The Philadelphia Police have a Nazi problem. According to a photo making the rounds on Facebook and Twitter, one of its officers has an apparent Nazi tattoo on his left forearm.
The tattoo features the word “Fatherland,” with an eagle symbol underneath. The symbol has been used for centuries by Germans, but this particular tattoo hews closely to the image of the Eagle used by Germany’s Nazi party.
Over the last several hours, Mayor Jim Kenney has condemned the tattoo, and Philly police issued a statement that they’re launching an investigation. The police union has downplayed it. Here’s everything we know about the officer’s tattoo and what’s being done about it.
Why we know about this
Facebook and Twitter. The photo was first posted Wednesday night on Facebook by a man named Evan Parish Matthews, who added that he took the photo during a protest during the Democratic National Convention. That post has since been shared nearly 5,000 times.
The photo was also tweeted out by Mindy Isser, a Point Breeze resident, and she was retweeted 4,500 times and liked another 3,700 times.
Who he is
He’s gotten an award. According to Isser’s tweet and the Facebook posting from Matthews, the officer is Ian Hans Lichtermann. The name Lichtermann also appears on the officer’s badge in the picture.
Lichtermann was named Officer of the Month in October 2014, according to the Northeast Times (via Philly Mag). Other reports suggested the officer’s Instagram and Flickr pages may have been recently shut down.
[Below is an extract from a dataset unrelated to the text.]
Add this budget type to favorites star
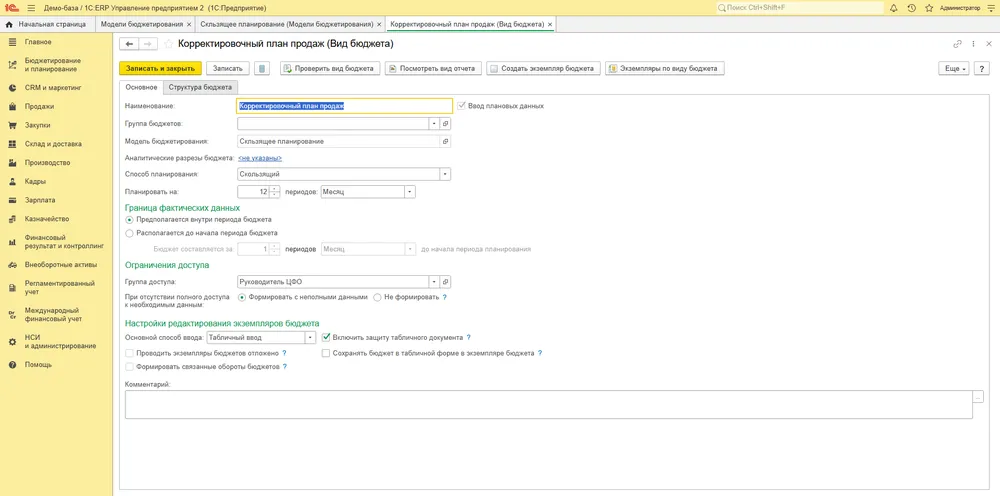1000x496 pixels. pyautogui.click(x=168, y=44)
Police in the 2nd District (and HQ) did not respond to requests from Billy Penn to confirm the officer’s identity.
While we don’t know much about the officer in question, it does appear he once posed with… Philly Jesus?
What he says about it
Nothing. The Inquirer reached Lichtermann on his cell phone, and he hung up.
What the police say
He hasn’t broken any rules, because there aren’t any. The Philadelphia Police Department released a statement saying its Internal Affairs Unit has launched an investigation. While the department doesn’t have a policy on tattoos, it wrote on its official Facebook page today that “the department will quickly move to assess and determine the appropriate policy moving forward.”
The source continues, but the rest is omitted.